Ela não quer se sentir viva ou
morta, quer apenas estar com ele. Mesmo que isso seja chorando ou sorrindo. Ela
pensa que seu amor é grande demais para ser jogado dessa forma e por isso luta,
mesmo sabendo que essa batalha já foi perdida. Medo de seguir sua vida ou
fraqueza?
Ele tenta terminar, ela insiste. Ele
some, ela o acha. Ela o beija, ele se esquiva. Ela pergunta… o silêncio surge e
ali se instala. Não existe diálogo, existe quebra de um silêncio que leva
embora o amor a cada segundo.
Ambos
não sabem o que fazer. Um por não ter coragem e o outro para não haver
sofrimento. Mas eles sabem que o “eu te amo” é dito como um “adeus”, frase
decorada.
Não existe a espontaneidade do amor
e o que ficou foi uma velha rotina, sem sentimentos ou uma renovação.

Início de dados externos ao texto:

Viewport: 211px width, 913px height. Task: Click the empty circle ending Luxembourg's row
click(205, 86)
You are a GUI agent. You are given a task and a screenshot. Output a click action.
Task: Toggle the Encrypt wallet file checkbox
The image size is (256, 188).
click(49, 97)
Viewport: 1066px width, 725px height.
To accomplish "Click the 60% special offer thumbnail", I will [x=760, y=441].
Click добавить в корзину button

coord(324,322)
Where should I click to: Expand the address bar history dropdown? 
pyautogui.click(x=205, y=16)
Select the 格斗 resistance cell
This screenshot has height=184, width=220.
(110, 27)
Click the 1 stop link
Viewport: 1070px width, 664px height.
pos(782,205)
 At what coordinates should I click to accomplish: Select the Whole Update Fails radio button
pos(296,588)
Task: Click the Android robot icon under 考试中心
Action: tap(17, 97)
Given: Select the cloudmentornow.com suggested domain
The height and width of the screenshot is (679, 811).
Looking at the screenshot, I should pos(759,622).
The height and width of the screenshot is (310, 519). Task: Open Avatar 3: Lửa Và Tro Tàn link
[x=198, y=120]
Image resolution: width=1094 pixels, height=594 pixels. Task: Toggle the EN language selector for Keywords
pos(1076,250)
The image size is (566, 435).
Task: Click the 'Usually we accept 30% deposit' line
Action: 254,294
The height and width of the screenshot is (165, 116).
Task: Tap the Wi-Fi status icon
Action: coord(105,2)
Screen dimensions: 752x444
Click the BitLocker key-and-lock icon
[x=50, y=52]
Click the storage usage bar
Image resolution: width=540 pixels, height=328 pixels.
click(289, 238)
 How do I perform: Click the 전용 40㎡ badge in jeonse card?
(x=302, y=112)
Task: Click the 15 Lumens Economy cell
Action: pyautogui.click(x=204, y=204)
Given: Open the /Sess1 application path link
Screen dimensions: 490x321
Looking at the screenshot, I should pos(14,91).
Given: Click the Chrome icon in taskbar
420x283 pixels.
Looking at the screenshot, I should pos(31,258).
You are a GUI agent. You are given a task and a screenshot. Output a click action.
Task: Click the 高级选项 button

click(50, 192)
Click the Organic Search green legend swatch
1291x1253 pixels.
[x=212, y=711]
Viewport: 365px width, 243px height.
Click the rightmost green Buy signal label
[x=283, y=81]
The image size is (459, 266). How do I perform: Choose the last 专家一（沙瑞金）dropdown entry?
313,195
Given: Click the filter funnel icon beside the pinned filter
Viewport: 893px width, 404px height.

E, nesse momento, renovar é dizer
“adeus”. Dessa forma, poderá haver pelo menos um respeito mútuo, já que o resto
foi levado por discussões, fraquezas e indecisões de ambas as partes.
A paixão se foi em algum momento
daquela história. Mas nem ela, ele ou esse narrador sabem o motivo. Para mim, a
paixão começou de um jeito inesperado e terminou da mesma forma: sem saberem
como.
Início?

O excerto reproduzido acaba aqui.